A function in esque is a name bound to a single expression.

fn add(a: i32, b: i32) -> i32 = a + b

That is the whole declaration: fn name(params) -> ReturnType = body. There is no return statement — the body is the result. (return is a reserved word but has no use today.)

Multi-step bodies

Use a block to compose several let bindings before the final expression:

fn sum_of_squares(a: i32, b: i32) -> i32 = {
let sq_a = a * a;
let sq_b = b * b;
sq_a + sq_b
}

Semicolons separate steps. The final expression has no trailing semicolon — it is the return value.

Calls

fn double(x: i32) -> i32 = x * 2
fn main() -> i32 = double(21)

Order of arguments matters. Calls are eager and left-to-right.

Recursion

fn factorial(n: i32) -> i32 = {
if n <= 1 { 1 }
else { n * factorial(n - 1) }
}

fn main() -> i32 = factorial(5) # 120

esque is fine with self-recursion and mutual recursion. The compiler collects all top-level signatures in a first pass before checking any body, so order of definitions does not matter.

Lambdas

|params| body is an anonymous function. Lambdas appear only as inline arguments to higher-order primitives like tabulate, scan, and iterate_until:

fn main() -> i32 = +/(tabulate(5, |i| i*i)) # 0+1+4+9+16 = 30

Binding a lambda to a let and calling it later is not supported today — first-class function values are planned. Lambdas capture nothing (no closures over outer state). They exist to inline computation into a generic; the compiler specialises and unrolls them away.

Pipeline calls

x |> f is exactly f(x):

fn double(x: i32) -> i32 = x * 2
fn add_one(x: i32) -> i32 = x + 1
fn square(x: i32) -> i32 = x * x

fn main() -> i32 = 3 |> double |> add_one |> square
# = square(add_one(double(3))) = square(7) = 49

x |> f(y) is f(x, y):

fn add(a: i32, b: i32) -> i32 = a + b
fn main() -> i32 = 10 |> add(5) # = add(10, 5) = 15

Pipelines are just syntax. They lower to the same calls you would write by hand and produce the same machine code.

Generic over shapes

A function may declare shape parameters in [ ... ] between the name and the parameter list:

fn dot[N](x: f32[N], y: f32[N]) -> f32 = +/(x .* y)

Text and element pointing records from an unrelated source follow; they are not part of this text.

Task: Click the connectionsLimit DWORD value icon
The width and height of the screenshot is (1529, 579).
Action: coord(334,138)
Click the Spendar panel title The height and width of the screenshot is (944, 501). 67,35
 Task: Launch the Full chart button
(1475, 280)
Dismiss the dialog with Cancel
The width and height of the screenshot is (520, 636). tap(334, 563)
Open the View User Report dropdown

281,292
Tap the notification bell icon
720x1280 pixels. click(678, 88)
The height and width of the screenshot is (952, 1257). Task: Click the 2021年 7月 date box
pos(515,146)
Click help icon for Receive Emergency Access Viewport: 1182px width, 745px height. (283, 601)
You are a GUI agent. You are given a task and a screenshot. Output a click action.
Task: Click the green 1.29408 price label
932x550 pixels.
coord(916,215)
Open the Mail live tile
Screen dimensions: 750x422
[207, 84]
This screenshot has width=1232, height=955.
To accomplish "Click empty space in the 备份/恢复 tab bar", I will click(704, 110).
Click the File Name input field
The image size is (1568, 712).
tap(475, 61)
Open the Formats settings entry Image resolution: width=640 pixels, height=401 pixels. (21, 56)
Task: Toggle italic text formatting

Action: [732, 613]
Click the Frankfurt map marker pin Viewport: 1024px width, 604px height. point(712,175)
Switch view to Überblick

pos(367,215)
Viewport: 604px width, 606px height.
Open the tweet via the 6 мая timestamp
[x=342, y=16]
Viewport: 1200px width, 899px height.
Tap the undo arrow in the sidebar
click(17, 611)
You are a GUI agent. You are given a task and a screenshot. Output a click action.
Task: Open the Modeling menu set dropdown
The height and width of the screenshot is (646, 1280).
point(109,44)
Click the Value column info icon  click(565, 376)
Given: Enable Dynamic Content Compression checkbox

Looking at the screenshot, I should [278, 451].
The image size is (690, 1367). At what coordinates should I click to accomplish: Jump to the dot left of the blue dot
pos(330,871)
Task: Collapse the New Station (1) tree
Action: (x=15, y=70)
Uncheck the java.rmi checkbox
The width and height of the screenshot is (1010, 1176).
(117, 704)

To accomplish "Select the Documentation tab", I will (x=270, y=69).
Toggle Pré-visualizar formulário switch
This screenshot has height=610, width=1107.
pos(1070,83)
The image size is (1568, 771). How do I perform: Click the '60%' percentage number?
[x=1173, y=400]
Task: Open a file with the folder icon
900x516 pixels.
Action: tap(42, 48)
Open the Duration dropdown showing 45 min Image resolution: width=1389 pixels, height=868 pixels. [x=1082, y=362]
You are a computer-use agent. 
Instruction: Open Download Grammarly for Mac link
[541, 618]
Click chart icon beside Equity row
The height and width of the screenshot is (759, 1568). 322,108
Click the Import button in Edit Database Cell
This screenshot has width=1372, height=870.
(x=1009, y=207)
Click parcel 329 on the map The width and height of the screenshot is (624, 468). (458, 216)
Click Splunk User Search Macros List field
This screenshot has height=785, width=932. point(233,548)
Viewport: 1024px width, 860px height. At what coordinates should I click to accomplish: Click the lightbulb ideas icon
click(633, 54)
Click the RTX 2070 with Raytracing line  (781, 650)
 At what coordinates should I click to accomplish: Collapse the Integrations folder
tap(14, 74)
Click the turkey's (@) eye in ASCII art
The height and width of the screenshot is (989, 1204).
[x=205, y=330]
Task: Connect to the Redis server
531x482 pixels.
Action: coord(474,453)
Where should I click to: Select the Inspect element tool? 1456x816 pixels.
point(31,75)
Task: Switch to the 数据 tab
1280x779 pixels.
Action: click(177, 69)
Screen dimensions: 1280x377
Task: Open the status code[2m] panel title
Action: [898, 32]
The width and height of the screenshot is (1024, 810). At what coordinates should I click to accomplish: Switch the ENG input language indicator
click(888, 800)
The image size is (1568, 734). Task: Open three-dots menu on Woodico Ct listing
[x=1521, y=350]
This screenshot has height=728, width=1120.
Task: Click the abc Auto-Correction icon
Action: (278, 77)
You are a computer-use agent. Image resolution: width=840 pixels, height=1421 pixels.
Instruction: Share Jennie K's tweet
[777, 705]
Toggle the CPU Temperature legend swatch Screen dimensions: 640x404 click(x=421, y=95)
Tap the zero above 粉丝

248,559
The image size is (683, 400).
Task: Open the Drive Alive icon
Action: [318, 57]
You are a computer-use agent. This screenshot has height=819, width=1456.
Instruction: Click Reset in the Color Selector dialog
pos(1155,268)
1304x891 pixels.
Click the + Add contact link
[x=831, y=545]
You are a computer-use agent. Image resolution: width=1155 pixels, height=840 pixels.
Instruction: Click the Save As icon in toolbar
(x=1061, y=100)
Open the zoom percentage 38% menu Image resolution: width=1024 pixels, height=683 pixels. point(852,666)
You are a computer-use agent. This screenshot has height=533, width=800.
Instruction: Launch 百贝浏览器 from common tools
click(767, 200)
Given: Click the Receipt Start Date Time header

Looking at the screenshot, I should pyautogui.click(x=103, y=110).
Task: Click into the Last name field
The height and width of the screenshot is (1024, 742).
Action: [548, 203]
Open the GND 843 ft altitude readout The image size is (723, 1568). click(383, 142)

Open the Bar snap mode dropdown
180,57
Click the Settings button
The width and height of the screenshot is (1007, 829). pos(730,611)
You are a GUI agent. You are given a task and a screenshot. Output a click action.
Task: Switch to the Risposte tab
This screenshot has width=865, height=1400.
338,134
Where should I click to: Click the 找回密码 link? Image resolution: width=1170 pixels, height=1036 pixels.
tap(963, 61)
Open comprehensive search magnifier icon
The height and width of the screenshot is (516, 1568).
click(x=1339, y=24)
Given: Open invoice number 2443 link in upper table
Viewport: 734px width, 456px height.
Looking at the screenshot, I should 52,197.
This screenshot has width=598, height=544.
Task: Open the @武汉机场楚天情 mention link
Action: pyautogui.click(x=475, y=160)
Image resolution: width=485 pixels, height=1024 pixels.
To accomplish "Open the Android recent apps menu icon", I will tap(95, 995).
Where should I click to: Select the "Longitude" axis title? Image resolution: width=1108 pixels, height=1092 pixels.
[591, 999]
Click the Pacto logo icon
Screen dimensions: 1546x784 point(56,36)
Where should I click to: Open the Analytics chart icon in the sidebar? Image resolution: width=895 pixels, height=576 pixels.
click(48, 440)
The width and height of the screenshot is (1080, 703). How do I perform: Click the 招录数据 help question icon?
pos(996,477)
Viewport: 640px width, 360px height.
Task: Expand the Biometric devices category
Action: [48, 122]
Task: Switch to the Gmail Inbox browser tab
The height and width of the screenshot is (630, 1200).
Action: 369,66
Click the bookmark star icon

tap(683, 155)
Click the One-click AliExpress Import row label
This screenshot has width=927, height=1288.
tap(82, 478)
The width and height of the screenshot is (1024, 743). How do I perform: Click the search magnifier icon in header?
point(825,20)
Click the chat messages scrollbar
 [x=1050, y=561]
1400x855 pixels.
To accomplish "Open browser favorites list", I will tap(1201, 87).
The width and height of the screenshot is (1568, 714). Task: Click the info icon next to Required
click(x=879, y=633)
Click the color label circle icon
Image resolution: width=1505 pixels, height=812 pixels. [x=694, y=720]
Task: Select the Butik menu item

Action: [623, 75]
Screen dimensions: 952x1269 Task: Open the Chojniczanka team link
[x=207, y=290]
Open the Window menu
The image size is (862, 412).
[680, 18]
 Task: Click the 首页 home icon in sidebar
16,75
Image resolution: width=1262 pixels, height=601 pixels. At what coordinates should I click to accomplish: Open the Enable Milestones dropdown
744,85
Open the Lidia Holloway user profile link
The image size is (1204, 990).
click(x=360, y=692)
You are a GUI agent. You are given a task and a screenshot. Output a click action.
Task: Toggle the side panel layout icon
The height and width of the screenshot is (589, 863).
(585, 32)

N is a nat-valued shape parameter. Each call site infers N from the actual tensor shape and the compiler emits one specialised copy per N it sees:

fn use_a(x: f32[4], y: f32[4]) -> f32 = dot(x, y) # emits dot__4
fn use_b(x: f32[8], y: f32[8]) -> f32 = dot(x, y) # emits dot__8

Shape parameters can take an explicit kind: [N: nat] is the same as [N]. Multiple shape parameters are comma-separated:

fn matshape[M, K, N](
a: f32[M, K], b: f32[K, N]
) -> f32 = 0.0

We come back to shapes in detail in Tensors.